足助神社

 

(あすけじんじゃ)

【近代】

足助地区の足助町宮ノ後、足助八幡宮の隣りに鎮座する。明治35(1902)年創建。元弘の変で討死した足助重範を祀る。後醍醐天皇に味方して笠置山に馳せ参じた足助重範については、稲橋村の古橋暉皃・義真、農務官僚の織田完之らによって、三河勤王の首唱と位置付けられ、顕彰運動が展開された。彼らの運動の結果、明治24年に重範へ正四位が贈られる。その翌年、足助町役場に足助重範公建碑建社事務所を設置し、紀念碑建立と神社創建に向けて募金活動を始める。
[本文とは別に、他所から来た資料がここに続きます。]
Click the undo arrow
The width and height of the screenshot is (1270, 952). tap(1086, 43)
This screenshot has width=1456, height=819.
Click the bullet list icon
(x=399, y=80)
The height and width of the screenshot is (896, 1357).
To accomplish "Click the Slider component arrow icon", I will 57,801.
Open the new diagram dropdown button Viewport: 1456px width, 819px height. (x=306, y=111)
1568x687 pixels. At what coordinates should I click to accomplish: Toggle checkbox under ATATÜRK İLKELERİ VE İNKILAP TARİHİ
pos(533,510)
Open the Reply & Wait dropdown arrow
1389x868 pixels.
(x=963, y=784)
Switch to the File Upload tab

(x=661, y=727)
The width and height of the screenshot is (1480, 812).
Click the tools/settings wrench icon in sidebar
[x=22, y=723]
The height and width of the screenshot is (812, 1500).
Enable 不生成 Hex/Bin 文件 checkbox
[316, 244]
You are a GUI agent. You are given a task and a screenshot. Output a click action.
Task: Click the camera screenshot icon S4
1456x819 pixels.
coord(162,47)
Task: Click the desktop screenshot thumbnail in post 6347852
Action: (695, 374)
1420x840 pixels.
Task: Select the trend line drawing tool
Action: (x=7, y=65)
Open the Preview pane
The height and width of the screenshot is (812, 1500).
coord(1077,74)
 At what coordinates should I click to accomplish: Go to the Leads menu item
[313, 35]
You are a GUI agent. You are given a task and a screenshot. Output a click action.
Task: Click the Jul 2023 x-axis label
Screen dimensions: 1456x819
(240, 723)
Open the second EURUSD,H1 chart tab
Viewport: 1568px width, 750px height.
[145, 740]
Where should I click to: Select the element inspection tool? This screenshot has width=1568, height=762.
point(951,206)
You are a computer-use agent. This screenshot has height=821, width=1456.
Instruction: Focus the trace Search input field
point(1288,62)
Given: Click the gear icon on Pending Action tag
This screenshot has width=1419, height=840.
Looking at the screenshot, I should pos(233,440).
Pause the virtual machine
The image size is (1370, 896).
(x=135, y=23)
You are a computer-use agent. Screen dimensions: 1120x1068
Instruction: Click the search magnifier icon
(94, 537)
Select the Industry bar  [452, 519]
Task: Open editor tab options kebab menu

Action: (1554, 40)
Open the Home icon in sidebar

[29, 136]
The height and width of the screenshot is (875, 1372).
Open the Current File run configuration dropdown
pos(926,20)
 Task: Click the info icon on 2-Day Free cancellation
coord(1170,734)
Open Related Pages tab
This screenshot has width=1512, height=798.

明治32年、足助氏の古城址と伝わる真弓山山頂に真弓山城墟碑を建立する。明治35年、神社創建の公許を得て現在地に社殿を造営し、足助神社と称した。例祭日の5月3日(後に4月10日)には、郡内各小学校は遙拝式を行い、唱歌「足助重範公の歌」を合唱し、郡内青年団員および小学校生徒は賽銭を奉納することを定例とした。昭和7(1932)年には重範没後600年の大祭が足助神社において執行される。その翌年、重範は従三位に追陞され、愛知県知事が策命使として足助神社に参向した。昭和14年、足助町において足助神社奉賛会が組織され、社殿改築と真弓山への拡張移転および別格官幣社への昇格を目指して活動した。その後、運動を強力に推進するため、奉賛会事務所を足助町から愛知県内務部地方課に移管し、県内および東京において広く募金活動を展開したが、時局の急迫により移転工事は進捗せず、昇格も実現しなかった。敗戦後は政教分離指令に伴い、奉賛会は東加茂郡民を氏子とする機構に改革された。